No reason is stated for the withdrawal of the grievance and the filing of this action. The plaintiff did not have the assistance
of a lawyer when the statement of claim was originally filed. However, the summons to amend together with the proposed statement
of claim was filed on the plaintiff’s behalf by his solicitor.
- Section 220 of the Promulgation does not expressly confer original or concurrent jurisdiction to the Court to hear an employment grievance
except where proceedings are transferred from the Tribunal in the special situations stipulated by section 218 (2) of the Promulgation.
The Court could assume jurisdiction on matters transferred to it by the Tribunal[11]. This may be done only on two prescribed grounds; if the Tribunal is of opinion that an important question of law is likely to arise
or the case is of such a nature and of such urgency that it is in the public interest that it be so transferred. Beyond these two
grounds the Tribunal does not seem to possess the discretion to transfer proceedings to the Court. Where the Tribunal declines to
transfer proceedings, the party concerned has the right to seek special leave for transfer of proceedings. In such event, the Court
must apply the criteria under which the Tribunal should have based its decision on whether or not to transfer proceedings[12]. Where the transfer was not properly made, the Court could direct the Tribunal to adjudicate on the proceedings in the first instance[13]. Moreover, the Tribunal may refer a question of law to the Court for its opinion and may for that purpose defer adjudicating upon
and adjourn the proceedings subject to receiving that opinion[14]. These provisions suggest that neither the Court nor the Tribunal could make orders to transfer proceedings contrary to the conditions
imposed by the statute. In cases where the Tribunal is of opinion that the jurisdictional limit placed upon it gives rise to an expediency
envisaged by section 218 (2) of the Promulgation, in my view, it is competent for the Tribunal to consider whether in the circumstance
of the case it is proper to transfer proceedings to be heard by the Court. Once a matter is before it, the Court has full and exclusive
jurisdiction to determine them in a manner and to make decisions or orders not inconsistent with the Promulgation or any other written
law or the employment contract[15].
- It is apt at this point to consider the effect ofion 2 the Promulgation. The section sets out the remedies for employment grievances.

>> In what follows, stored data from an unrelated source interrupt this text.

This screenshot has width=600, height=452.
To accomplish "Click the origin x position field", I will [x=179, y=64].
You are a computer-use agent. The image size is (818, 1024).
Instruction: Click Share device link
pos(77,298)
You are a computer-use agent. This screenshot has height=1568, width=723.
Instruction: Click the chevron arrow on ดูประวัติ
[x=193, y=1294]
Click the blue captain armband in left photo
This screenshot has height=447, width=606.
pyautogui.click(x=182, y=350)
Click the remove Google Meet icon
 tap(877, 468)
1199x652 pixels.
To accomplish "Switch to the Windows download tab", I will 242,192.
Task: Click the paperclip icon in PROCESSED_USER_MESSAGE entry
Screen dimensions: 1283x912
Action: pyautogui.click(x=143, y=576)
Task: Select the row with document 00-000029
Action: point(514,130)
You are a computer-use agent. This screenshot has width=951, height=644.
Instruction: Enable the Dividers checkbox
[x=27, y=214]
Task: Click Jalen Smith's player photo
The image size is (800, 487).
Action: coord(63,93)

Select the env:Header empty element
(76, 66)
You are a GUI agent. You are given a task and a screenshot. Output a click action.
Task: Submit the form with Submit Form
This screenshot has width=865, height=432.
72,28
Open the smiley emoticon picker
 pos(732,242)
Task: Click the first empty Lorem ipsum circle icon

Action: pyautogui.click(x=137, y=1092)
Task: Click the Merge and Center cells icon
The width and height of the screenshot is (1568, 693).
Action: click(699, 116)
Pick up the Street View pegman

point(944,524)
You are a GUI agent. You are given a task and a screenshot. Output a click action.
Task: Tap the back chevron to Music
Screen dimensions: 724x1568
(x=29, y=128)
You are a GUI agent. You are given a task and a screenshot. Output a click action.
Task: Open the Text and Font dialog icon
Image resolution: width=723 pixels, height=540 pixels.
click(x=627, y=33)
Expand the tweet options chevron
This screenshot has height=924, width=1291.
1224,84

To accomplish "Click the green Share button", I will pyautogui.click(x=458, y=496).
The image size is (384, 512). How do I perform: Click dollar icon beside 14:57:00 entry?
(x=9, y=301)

Ses. Sectioection 230 (1) states, if the Tribunal or the Court determines that a worker has an employment grievance, it may, in settling
the grievance, order one or more of the following remedies. Reinstatement, reimbursement of wages and payment of compensation are
the stated remedies. Section 230 (2) states, if the Tribunal or Court determines that a worker has an employment grievance by reason
of being unjustifiably or unfairly dismissed, the Tribunal or Court may consider whether a worker has contributed to the situation
giving rise to the employment grievance and reduce the available remedies. Section 230 (3) provides, if the remedy of reinstatement
is provided by the Tribunal or the Court, the worker must be reinstated immediately or on a specified date and notwithstanding an
appeal. This enactment could lead to the impression that an employment grievance could be dealt with by the Tribunal as well as the
Court at the choice of the worker. In my view, this is not so. Collectively, sections 211, 218 and 220 of the Promulgation regulate
the jurisdiction to adjudicate or hear an employment grievance.
- Mr. Gordon submitted that the Court as a division of the High Court had unlimited original jurisdiction, and that the Court has power
to hear the case as the Tribunal did not have the jurisdiction to pay compensation in excess of $40,000. His reference is to the
limitation contained in section 211 (2) (a) of the Promulgation which states that the Tribunal has power to adjudicate on matters
within its jurisdiction relating to claims up to $40,000. I agree with the plaintiff that the monetary limitation could pose a difficulty
in some cases, particularly where the claims are of a large value. However, the Tribunal’s jurisdictional limit alone is not
a sufficient ground for the Court to assume jurisdiction when Parliament has not expressly given the Court the right to hear an employment
grievance.
- Courts have recognised the difficulties in attaining corrective justice when statutory limits are placed on the award of compensation.
In Johnson v Unisys[16], Lord Steyn, in his dissenting judgment, made reference to the possible injustice as a result of such statutory limits when he observed,
“The statutory system was therefore always only capable of meeting the requirements of cases at the lower end of seriousness.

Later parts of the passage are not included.